CONSIGNE:
Répondez aux questions suivantes d'après l'extrait.
(a) Quels deux écrivains ont été découverts chez l'homme dont parle l'extrait ?
(b) À quelle institution son trésor a-t-il fini par appartenir ?
(c) D'après le second paragraphe, de quoi l'Utopie avait-elle besoin pour se développer ?

EXTRAIT DE PAGE:
De l’irréalité ( !) du camp, il passa à l’irréalité du sanatorium, puis à l’irréalité de la science fiction ou plus exactement, comme il disait : de la conjecture rationnelle. Toute imagination non cadrée par la science positive ou la Raison, toute magie, toute mystique, toute poésie lui étaient suspectes. C’est chez lui cependant que je découvris Lovecraft et Philip K. Dick, auquel il a consacré un article plutôt faible. Voltairien d’esprit, mais d’un style moyen, il dut à la vente d’une édition originale de Candide, si j’ai bonne mémoire, l’acquisition de sa maison, qu’il revendit plus tard en se défaisant de son trésor, devenu celui de la Maison d’Ailleurs à Yverdon-les-Bains.
Ce que je voulais dire à ce propos se résume en ceci : que c’est en observant l’Utopiste dans sa vie que j’ai compris à quel point l’Utopie avait besoin du chaos pour se développer, et à quel point son ordre illusoire reconduisait au chaos. Enfin je parle ici de l’utopie figée en schémas idéologiques, dont on sait les usages totalitaires.

DONNÉES FOURNIES:
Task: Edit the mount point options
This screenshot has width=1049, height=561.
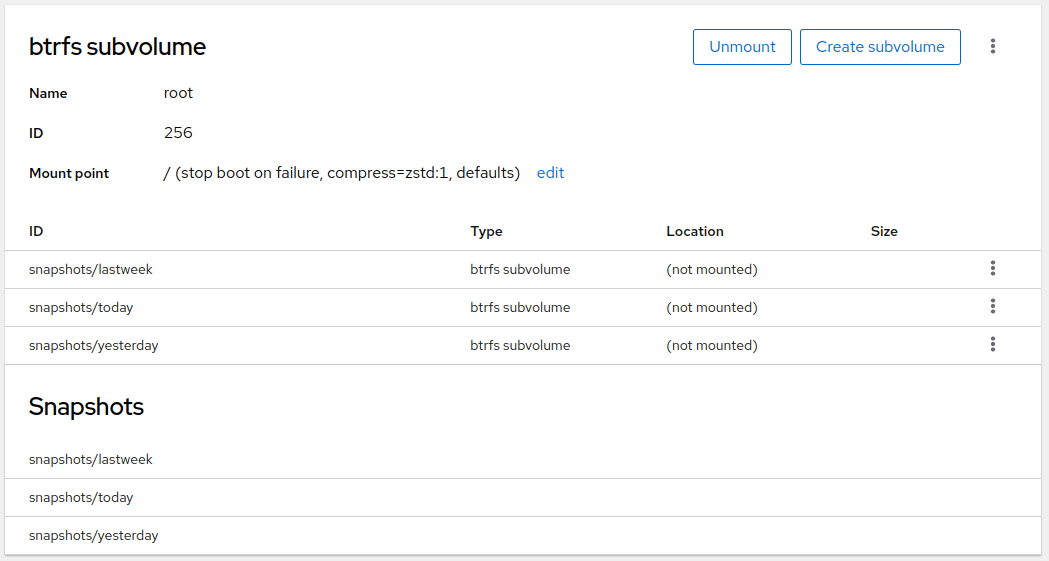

RÉSULTAT:
(a) Lovecraft et Philip K. Dick.
(b) À la Maison d'Ailleurs, à Yverdon-les-Bains.
(c) Du chaos.